If you’re going to be in the wilderness for more than a few hours, you’re probably going to want to eat something more than a snack. There’s always the tried-and-true hot dog route. Hot dogs are portable, they can easily be thrown into a cooler, all you need to cook them is a fire and a stick and you can get as fancy as you like as far as brands, styles and condiments.
If you want something a little heartier though, foil-packet meals are the way to go. Because you make them ahead of time, you can have a main course and sides without having to bring half of your kitchen with you to prepare them and because they’re already in convenient flameproof containers, you can just throw them in the fire and cook them with minimal effort which is my favorite kind of effort. With these recipes from the DIY Joy blog, you can make them as easy or as complicated as you want to or use them to cook up your own ideas.
The pièce de résistance of any outdoor meal is, or at least should be, the s’more.

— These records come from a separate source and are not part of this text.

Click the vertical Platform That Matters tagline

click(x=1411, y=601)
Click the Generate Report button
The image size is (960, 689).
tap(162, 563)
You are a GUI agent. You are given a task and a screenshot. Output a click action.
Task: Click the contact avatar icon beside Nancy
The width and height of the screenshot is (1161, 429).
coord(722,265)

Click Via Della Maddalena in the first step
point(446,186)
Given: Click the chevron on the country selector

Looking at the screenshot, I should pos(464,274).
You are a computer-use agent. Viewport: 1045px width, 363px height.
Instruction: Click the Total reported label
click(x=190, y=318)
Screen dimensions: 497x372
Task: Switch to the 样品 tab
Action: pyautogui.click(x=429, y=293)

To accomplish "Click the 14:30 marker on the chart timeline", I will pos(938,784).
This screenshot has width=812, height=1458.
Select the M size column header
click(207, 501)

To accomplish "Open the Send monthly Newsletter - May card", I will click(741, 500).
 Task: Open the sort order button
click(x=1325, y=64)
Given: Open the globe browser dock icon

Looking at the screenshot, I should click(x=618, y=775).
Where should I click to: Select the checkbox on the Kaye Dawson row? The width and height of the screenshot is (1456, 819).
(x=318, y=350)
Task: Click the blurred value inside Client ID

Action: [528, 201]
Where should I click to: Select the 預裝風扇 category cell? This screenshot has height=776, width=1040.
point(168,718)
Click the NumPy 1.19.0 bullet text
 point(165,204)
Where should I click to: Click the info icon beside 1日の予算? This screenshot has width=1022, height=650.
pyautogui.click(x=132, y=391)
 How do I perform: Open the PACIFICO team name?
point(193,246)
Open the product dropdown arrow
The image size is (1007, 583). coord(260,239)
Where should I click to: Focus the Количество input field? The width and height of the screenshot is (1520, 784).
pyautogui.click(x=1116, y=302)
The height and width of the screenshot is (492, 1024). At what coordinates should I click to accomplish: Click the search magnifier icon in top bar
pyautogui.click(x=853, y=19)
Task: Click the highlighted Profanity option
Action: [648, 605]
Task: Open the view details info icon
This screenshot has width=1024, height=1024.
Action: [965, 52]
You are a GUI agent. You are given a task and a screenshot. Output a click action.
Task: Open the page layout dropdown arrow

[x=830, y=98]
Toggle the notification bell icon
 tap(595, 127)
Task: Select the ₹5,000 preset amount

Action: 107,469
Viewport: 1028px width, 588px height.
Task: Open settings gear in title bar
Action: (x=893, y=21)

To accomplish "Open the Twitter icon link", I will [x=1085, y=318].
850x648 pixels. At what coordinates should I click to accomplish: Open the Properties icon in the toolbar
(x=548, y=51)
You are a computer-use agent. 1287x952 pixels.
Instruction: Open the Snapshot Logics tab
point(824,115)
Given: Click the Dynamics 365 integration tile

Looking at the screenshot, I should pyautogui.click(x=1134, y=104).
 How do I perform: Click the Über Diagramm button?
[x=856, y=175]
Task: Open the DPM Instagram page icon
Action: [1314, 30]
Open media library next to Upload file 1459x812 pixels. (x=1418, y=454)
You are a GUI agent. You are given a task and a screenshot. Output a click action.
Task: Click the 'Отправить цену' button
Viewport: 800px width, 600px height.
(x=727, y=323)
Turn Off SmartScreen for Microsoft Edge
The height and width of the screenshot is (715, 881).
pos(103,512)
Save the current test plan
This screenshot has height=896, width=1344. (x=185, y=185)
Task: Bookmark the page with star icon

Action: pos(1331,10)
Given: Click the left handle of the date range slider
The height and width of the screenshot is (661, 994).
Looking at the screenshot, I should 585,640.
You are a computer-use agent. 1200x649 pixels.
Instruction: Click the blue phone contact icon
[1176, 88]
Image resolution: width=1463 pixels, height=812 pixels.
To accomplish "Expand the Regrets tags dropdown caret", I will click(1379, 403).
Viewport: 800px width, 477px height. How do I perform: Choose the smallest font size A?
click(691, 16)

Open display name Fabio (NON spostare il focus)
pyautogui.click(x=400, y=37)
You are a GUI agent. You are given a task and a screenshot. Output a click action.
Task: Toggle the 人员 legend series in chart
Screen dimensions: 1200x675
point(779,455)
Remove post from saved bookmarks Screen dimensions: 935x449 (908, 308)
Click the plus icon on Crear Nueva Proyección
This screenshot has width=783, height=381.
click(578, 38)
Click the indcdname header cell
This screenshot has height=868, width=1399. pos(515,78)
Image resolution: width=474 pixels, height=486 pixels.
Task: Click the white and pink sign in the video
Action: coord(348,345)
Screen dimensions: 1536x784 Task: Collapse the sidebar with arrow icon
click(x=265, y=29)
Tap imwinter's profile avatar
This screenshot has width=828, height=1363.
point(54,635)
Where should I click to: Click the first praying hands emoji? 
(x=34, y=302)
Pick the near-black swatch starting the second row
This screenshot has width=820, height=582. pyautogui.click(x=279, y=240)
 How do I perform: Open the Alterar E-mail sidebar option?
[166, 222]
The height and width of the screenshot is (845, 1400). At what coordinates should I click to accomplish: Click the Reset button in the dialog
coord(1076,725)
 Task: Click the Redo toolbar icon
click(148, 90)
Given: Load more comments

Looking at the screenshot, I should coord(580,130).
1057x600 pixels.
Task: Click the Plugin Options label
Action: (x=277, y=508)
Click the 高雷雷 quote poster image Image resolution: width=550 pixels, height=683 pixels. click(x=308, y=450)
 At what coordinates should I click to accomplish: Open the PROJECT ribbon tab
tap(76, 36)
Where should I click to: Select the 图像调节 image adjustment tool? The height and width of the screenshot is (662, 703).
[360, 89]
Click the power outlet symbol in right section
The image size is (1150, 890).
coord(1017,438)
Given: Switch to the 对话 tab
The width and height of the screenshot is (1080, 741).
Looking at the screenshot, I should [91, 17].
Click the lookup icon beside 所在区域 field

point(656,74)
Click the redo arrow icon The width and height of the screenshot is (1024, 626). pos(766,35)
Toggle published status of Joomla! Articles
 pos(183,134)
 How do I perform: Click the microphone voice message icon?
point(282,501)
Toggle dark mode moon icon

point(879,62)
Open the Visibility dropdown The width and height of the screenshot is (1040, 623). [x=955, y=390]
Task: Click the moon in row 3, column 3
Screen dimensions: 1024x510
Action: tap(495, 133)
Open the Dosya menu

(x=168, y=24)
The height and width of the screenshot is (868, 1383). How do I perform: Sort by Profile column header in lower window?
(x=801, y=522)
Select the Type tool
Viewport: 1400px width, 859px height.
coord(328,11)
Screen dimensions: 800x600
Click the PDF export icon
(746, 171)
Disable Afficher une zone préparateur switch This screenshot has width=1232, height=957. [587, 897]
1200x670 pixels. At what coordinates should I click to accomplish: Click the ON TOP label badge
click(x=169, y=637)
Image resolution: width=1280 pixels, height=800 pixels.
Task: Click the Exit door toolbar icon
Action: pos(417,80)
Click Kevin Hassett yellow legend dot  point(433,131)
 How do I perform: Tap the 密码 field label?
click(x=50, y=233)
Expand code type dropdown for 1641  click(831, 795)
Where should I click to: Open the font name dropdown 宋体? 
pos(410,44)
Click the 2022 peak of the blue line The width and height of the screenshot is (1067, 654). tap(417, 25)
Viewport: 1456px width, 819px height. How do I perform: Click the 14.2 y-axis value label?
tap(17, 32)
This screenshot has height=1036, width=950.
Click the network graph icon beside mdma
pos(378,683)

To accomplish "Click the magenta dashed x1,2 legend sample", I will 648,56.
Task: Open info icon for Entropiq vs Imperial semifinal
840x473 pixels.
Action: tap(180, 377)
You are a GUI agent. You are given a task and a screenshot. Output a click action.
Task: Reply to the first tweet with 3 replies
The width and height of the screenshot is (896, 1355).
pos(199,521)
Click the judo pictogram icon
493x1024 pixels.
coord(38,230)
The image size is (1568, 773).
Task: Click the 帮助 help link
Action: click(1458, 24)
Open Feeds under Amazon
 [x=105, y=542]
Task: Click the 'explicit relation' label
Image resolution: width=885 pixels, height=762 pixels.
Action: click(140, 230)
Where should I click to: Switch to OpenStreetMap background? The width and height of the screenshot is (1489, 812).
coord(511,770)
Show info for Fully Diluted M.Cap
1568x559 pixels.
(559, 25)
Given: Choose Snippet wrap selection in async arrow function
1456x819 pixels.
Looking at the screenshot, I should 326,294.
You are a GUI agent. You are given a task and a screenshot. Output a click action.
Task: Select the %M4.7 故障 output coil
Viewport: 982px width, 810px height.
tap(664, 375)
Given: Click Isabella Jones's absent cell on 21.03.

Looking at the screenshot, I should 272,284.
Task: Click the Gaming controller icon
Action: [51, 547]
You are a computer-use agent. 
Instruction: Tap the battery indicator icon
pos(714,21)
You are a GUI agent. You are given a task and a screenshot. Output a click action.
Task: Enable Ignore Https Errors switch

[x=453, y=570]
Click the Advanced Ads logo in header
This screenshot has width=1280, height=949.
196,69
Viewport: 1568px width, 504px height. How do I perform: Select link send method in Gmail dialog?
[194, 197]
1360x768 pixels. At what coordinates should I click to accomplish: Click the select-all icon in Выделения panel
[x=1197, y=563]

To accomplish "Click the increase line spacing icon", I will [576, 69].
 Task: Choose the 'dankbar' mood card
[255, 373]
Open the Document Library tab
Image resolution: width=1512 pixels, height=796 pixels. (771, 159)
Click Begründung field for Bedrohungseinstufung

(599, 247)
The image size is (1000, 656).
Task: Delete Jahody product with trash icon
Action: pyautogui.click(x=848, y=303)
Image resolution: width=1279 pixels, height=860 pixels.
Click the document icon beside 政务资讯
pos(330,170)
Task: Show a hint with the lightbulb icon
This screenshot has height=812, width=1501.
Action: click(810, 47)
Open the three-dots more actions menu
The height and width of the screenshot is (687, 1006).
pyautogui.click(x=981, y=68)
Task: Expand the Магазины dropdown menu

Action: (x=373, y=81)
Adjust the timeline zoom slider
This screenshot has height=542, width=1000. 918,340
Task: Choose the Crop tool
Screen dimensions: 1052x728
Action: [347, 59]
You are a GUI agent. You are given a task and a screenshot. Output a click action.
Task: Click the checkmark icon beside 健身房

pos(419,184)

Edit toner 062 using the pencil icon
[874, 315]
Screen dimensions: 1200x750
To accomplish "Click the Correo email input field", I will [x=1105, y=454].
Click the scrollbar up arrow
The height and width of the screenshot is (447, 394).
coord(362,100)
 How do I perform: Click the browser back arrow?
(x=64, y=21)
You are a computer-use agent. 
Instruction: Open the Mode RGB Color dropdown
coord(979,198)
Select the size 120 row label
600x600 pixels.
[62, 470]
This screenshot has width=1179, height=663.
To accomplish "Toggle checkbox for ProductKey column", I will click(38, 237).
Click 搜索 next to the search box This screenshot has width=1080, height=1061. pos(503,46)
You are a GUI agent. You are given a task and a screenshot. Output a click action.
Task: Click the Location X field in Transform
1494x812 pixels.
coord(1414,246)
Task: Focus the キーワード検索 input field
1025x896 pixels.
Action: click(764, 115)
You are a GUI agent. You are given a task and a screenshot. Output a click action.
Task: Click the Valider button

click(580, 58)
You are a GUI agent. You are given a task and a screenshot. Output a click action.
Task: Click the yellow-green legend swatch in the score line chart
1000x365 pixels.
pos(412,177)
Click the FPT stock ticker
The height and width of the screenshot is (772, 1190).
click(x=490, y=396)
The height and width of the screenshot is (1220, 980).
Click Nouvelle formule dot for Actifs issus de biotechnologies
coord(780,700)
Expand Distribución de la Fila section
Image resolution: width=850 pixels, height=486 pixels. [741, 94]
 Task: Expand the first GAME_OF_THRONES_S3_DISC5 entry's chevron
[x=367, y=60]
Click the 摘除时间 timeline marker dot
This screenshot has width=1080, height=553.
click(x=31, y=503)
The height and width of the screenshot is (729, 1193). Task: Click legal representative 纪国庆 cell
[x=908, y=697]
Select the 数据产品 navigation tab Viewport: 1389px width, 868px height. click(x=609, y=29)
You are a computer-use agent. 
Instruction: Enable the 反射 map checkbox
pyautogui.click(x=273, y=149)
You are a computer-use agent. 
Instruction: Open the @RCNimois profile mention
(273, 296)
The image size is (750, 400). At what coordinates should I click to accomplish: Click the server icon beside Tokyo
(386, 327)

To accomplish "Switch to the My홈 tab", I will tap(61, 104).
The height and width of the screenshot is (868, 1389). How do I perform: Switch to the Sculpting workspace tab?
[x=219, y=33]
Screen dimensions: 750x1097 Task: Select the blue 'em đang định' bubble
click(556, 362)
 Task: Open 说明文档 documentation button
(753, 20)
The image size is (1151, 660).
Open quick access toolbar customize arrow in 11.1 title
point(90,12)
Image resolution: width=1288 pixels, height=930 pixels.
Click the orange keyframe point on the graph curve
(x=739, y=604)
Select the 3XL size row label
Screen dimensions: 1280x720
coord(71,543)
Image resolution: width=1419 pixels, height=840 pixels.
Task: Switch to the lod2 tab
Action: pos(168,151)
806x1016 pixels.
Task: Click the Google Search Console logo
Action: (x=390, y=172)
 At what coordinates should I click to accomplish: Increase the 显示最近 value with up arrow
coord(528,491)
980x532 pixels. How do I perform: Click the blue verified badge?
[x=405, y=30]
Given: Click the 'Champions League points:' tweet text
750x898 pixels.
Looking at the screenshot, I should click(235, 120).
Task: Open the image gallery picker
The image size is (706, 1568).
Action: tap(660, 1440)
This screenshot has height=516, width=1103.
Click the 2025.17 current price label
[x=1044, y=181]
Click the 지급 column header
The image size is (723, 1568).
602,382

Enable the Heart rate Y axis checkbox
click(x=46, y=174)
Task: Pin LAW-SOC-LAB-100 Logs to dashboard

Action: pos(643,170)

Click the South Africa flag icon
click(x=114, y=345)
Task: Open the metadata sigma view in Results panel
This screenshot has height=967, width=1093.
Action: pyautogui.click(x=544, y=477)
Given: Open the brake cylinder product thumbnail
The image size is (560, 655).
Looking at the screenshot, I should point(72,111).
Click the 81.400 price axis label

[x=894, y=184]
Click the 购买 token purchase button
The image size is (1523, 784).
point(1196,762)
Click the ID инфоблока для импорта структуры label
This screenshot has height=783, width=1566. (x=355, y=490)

Traditionalists may beg to differ, but I believe that the classic construction and modified versions are both equally good. Even ones that are deconstructed or cooked indoors or don’t have the traditional ingredients still make my heart happy. As far as the (mostly) classic goes, my favorite combination would have to be a pair of house-made ginger cookies, an Alter Eco Deep Dark Sea Salt chocolate bar and a Crank & Boom bourbon marshmallow. Or maybe even just the marshmallow which is arguably the most important part of the s’more anyway. If you are the type who’s a little more liberal with your s’more preferences, you’ll probably want to take a look at this Buzzfeed list of “39 S’mores Hacks That Will Change Your Life.” Might I draw your attention to the peach, brie and dark chocolate, the doughnut-ended and the bourbon marshmallow and bacon varieties.
It seems like water, bug repellant and sunscreen are really important for staying healthy and comfortable when you disobey Karen Kilgariff and Georgia Hardstark’s advice to stay out of the forest, but food makes almost anything better. I still don’t know exactly why people need to go hiking or camping, but I do know that I could probably be convinced to do anything that involves a warm marshmallow and some melted chocolate.